So the fold now realises the ABS bound for the absorption-reachable shapes
(`selfcart`); the threshold shapes (`costar`) remain the open half.

Result (b) -- **recursive** reachability, treewidth grows with the instance
and crosses the cap (`None` = ProvSQL raised "treewidth greater than 10"):

| grid         | `|I|` edges | reachability circuit treewidth |
|--------------|-------------|--------------------------------|
| `2 x 3`      | 7           | 4                              |
| `2 x 4`      | 10          | 6                              |
| `2 x {6..}`  | >= 16       | None (> 10)                    |
| `3 x 3`      | 12          | 7                              |
| `3 x 4`      | 17          | 10                             |
| `3 x {6..}`  | >= 27       | None (> 10)                    |
| `4 x 3`      | 17          | 10                             |
| `4 x {4..}`  | >= 24       | None (> 10)                    |

(On 1D shapes -- path, cycle, caterpillar -- recursive reachability stays at
treewidth 0-3, because the reachability lineage is itself essentially a chain.)
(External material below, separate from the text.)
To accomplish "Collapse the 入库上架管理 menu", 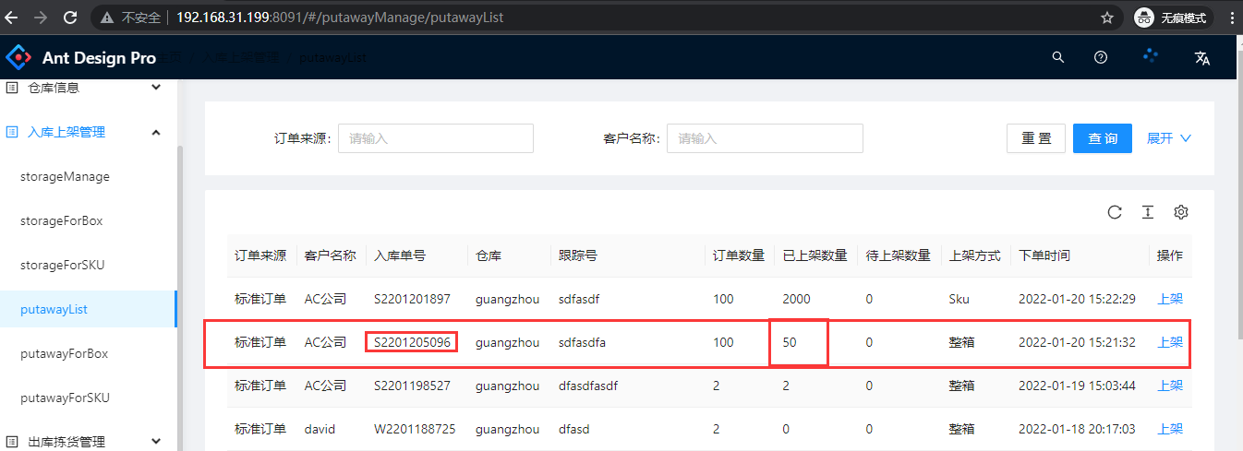I will [x=155, y=133].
Result (c) -- **in-process tree-decomposition vs d4 as a function of
treewidth.** Pathological `costar` circuits of controlled treewidth `t`
(`~600`-`900` gates), timing only `tree-decomposition` and `compilation,d4`
via `_probability_benchmark_one` (both probabilities agree to `1e-6`):

| treewidth | gates | tree-decomposition (ms) | d4 (ms) |
|-----------|-------|-------------------------|---------|
| 4         | 361   | 21                      | 82      |
| 6         | 477   | 93                      | 432     |
| 8         | 586   | 669                     | 967     |
| 9         | 661   | 2404                    | 903     |
| 10        | 661   | exceeds cap (errors)    | 1490    |
| 12        | 820   | -                       | 4652    |
| 14        | 961   | -                       | 11855   |

Both methods are exponential in treewidth (`#P`-hard counting), but the
in-process builder's `2^treewidth * |circuit|` base overtakes d4's search
around **treewidth 8-9**: it is `4-5x` faster up to `tw 6`, ties at `tw 8`,
and is `~2.7x` slower at `tw 9`. The cap (`10`) therefore sits just *above*
the performance crossover, not below it.

Reading. The caveat is real across both fragments, but the actionable shape is
not "build a new relational construction":

- **Relational.** ProvSQL's construction is good for local UCQs on
  bounded-degree data and bad for high-degree self-joins and cross-products,
  where it inflates treewidth to `Theta(|I|)` despite a trivial optimal circuit.
  But (a') `cart` shows the existing aggregation path already factors *some*
  independent products optimally, so the lever is **better factoring in the
  existing construction** (extend the `cart`-style factorisation to more
  independent / low-degree-cut substructures), not a tree-automaton rebuild.
  Whether the pathological shapes occur in real workloads is the open question;
  the benign-UCQ result says many do not.
- **Recursive.** Reachability on a `2/3/4 x m` grid grows treewidth with `|I|`
  at constant `tw(I)` and crosses the cap -- the one place the gap is both
  intrinsic and `|I|`-driven, and the strongest case for a
  decomposition-aligned (cycluit) construction (Route C).
- **The cap.** Result (c) says `MAX_TREEWIDTH = 10` is roughly well-placed
  (the crossover is `~8-9`); *raising* it would route more circuits to the
  slower method. The refinement is a treewidth-conditioned dispatch, not a
  bigger cap.

### 2. The `MAX_TREEWIDTH` cap: dispatch, do not raise

Result (c) overturns the intuition that the cap throws away tractability.
At the treewidths where the in-process builder hits the cap (`>= 10`), d4 is
already the faster compiler, so the existing fallback is doing the right thing;
a fixed 3-chain join on a `3 x m` grid (treewidth `~11`) is correctly handled
by d4 today. The improvement is therefore not a higher cap but a
**treewidth-conditioned choice**: compute the (cheap, min-fill) treewidth
estimate first, use the in-process `dDNNFTreeDecompositionBuilder` when it is
`<~ 8` and d4 above, instead of trying the builder up to `10` and only then
falling back. Small, self-contained, and it shaves the `tw 9-10` cases where
the builder currently wins the right to run but loses the race. Independent of
Routes A/C; worth confirming the crossover on non-pathological circuit shapes
and a range of sizes before pinning the threshold.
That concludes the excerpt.